I also want to acknowledge the hundreds of community members who provided public comments to the Legislature and County staff this year. Community members have provided valuable insights both here in chambers and in other forums like our strategic planning process. We also have many community members that volunteer their time to be part of our advisory boards. Their feedback is invaluable and an essential part of our decision making. I believe our County is better off when we hear from members of the public and weigh different opinions and lived experiences.
I’m looking forward to 2024, with new energy and opportunities for Tompkins County and I hope it will be a year where we don’t shy away from challenges, no matter how big they are. I hope that we continue as innovative and forward-thinking problem solvers.”
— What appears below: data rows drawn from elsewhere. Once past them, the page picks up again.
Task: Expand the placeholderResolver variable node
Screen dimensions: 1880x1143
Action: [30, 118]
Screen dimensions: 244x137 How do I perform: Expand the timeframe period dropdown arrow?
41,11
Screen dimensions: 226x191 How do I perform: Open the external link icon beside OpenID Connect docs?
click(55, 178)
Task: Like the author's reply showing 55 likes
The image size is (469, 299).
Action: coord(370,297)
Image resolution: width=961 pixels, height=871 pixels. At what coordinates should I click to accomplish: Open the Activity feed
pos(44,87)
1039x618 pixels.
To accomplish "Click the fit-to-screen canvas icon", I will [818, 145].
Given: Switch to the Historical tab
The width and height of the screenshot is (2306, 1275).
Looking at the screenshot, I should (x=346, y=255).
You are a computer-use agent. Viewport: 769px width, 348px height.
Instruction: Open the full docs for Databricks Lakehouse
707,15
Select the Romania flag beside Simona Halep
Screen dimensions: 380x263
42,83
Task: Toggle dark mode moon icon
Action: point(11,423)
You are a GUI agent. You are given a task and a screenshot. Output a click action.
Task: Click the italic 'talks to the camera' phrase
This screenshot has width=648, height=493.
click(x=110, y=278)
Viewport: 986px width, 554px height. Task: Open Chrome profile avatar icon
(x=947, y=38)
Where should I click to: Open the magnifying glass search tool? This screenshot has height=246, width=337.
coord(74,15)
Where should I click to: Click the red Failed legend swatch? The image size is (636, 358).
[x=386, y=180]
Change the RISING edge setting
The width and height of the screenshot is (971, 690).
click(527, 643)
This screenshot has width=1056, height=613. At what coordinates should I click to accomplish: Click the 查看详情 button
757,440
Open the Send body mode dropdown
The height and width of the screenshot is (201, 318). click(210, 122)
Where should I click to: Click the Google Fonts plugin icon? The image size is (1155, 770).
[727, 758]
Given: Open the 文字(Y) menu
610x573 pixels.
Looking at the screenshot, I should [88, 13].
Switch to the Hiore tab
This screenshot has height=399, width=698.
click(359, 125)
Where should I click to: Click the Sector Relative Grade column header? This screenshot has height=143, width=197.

A presentation was delivered by Hailley Delisle, a Sustainability Planner in the Department of Planning and Sustainability, on the topic of the New York State Electric and Gas (NYSEG) rate case and lessons learned by Tompkins County as a party to the case. Delisle detailed the rate case process and the rate case decision, which includes a 62% increase in electric delivery rates and a 17.8% increase in gas delivery rates – equating to a $30 per month increase for electric customers after three years. Several considerations can be made leading up to the next rate case if Tompkins County chooses to become a party to the case, including the Legislature setting a clear direction for Planning staff, or the hiring of third-party representation to advocate on behalf of the County. Legislator Greg Mezey (D-Dryden) shared that from his calculations, between 26-31 hours would need to be worked by a resident (who purchases both electric and gas) making a living wage to cover the increased costs in year three of the new rates.
A resolution passed unanimously for the County to extend the Tompkins Chamber’s operation of the Ithaca/Tompkins County Convention and Visitors Bureau (CVB) for another five-year period. The memorandum of understanding between the parties was recently amended to bring it into compliance with current County policies.
Unanimously, the Legislature accepted a collective bargaining agreement with the Civil Service Employees’ Association (CSEA), Blue Collar Unit 8900-01 that will be in effect through 2026.
A resolution passed unanimously (14-0) to enter into a memorandum of understanding with the City of Ithaca to expand the C.A.R.E. (Crisis Alternative Response and Engagement) Team to a partnership with the Ithaca Police Department. The C.A.R.E. Team is a co-response model utilizing a law enforcement officer and mental health professional to respond to crisis calls for service.